Le gouvernement veut attirer les profils spécialistes en IA
La question de l’immigration et des visas de travail a également été abordée par la Maison-Blanche, qui a déclaré qu'elle utiliserait les autorités existantes en matière d'immigration pour accroître la capacité des immigrants hautement qualifiés et des non-immigrants ayant une expertise dans des domaines critiques à étudier, séjourner et travailler aux États-Unis, « en modernisant et en rationalisant les critères, les entretiens et les examens relatifs aux visas ». Selon Caitlin Fennessy, le gouvernement américain montre l'exemple en recrutant rapidement des professionnels pour construire et gouverner l'IA et en offrant une formation à l'IA dans toutes les agences gouvernementales. « L'accent mis sur les professionnels de la gouvernance de l'IA et sur la formation garantira que les mesures de sécurité de l'IA sont élaborées avec une compréhension approfondie de la technologie et du contexte d'utilisation nécessaires pour permettre à l'innovation de se poursuivre au rythme voulu, d'une manière qui nous inspire confiance », a-t-elle déclaré.

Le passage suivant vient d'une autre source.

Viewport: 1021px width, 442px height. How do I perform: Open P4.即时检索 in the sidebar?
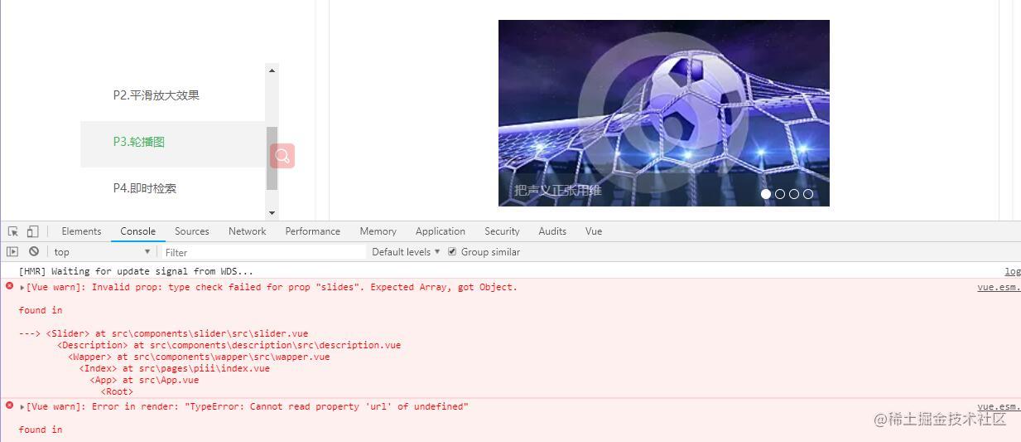click(145, 188)
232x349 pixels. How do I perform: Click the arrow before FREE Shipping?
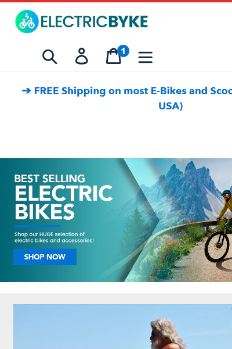pos(26,91)
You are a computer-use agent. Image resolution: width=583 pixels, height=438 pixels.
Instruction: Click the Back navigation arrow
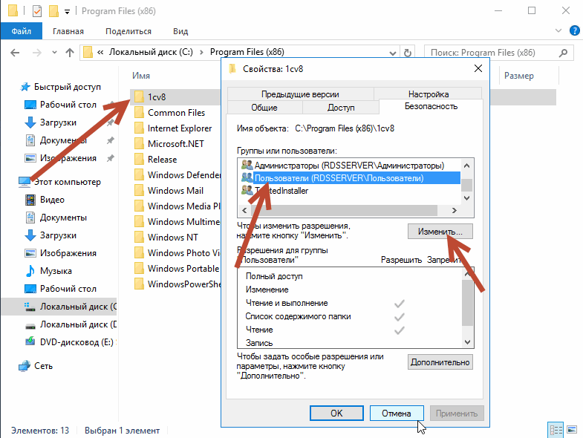click(x=16, y=53)
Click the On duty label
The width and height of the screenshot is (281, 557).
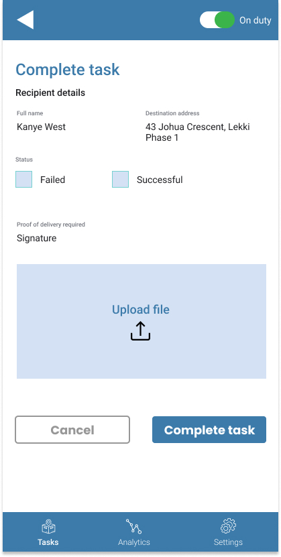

Jaysen Gillespie, responsable de l'analyse et de la science des données chez RTB House, une entreprise polonaise spécialisée dans la publicité basée sur l'IA, a déclaré que Joe Biden partait d'une position favorable, car même la plupart des chefs d'entreprise spécialisés dans l'IA s'accordent à dire qu'une certaine réglementation est nécessaire. Selon Jaysen Gillespie, il devrait également bénéficier des échanges passés et présents entre le chef de la majorité au Sénat, Chuck Schumer et des chefs d'entreprise de premier plan. « La réglementation de l'IA semble aussi être l'un des rares sujets où une approche bipartisane serait réellement possible », a déclaré Jaysen Gillespie, dont l'entreprise utilise l'IA dans la publicité ciblée, y compris le reciblage et les stratégies d'enchères en temps réel. « Étant donné le contexte dans lequel s'inscrit son éventuel décret, le président a une réelle opportunité d'établir un leadership, à la fois personnel et pour les États-Unis, sur ce qui pourrait être le sujet le plus important de ce siècle ».